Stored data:
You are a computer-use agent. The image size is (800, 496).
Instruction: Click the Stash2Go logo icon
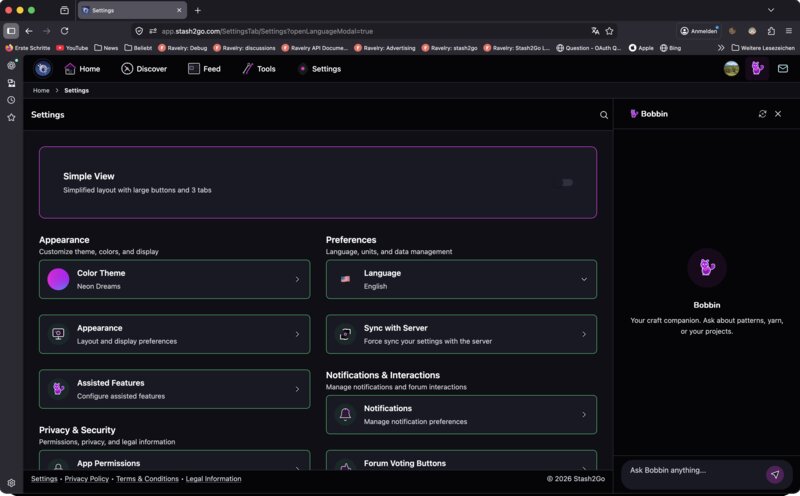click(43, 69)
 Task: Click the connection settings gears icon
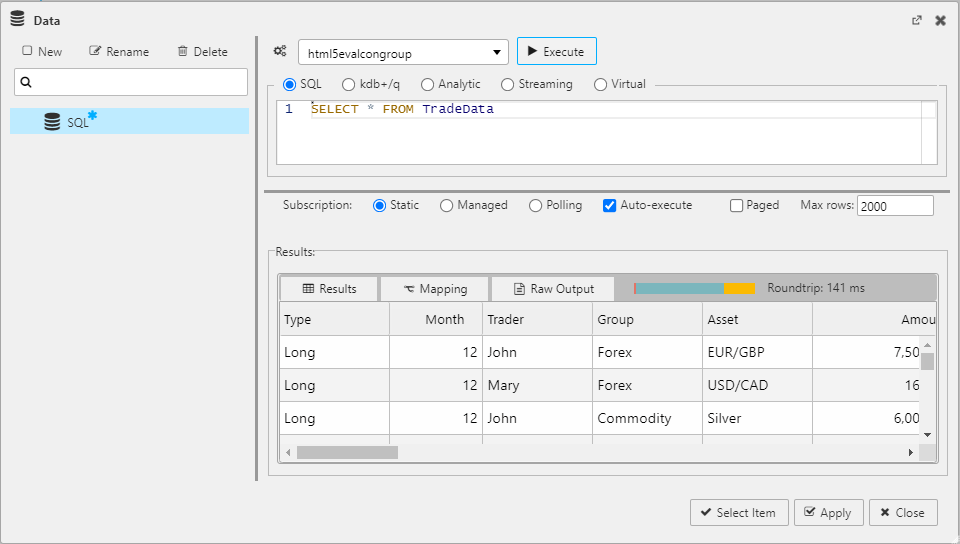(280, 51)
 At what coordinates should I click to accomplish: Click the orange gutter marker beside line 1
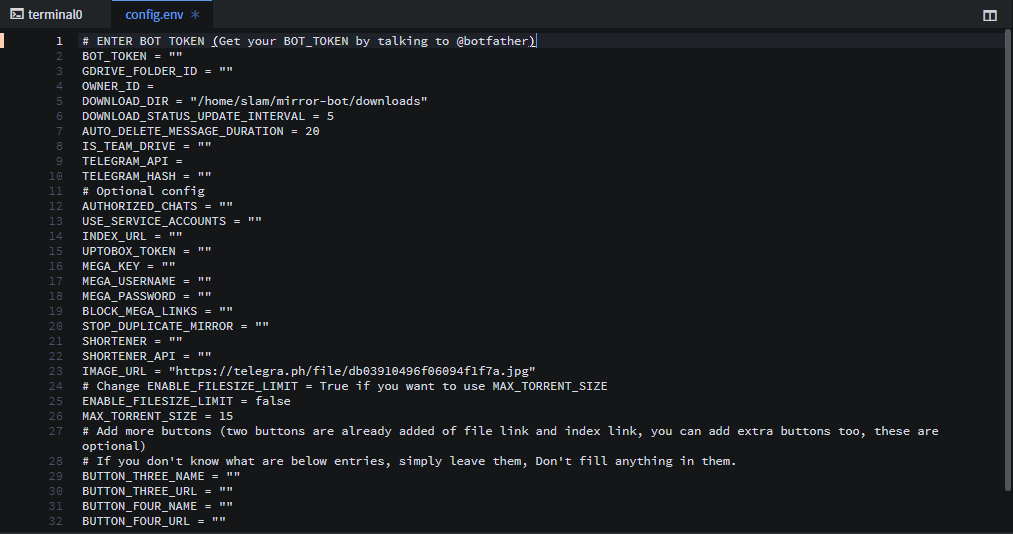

Problem statement:
The records above must be printed exactly, but the pictures they hold should be omitted.

Task answer:
You are a computer-use agent. The image size is (800, 496).
Instruction: Click the Stash2Go logo icon
click(43, 69)
 Task: Click the connection settings gears icon
(280, 51)
 At what coordinates should I click to accomplish: Click the orange gutter marker beside line 1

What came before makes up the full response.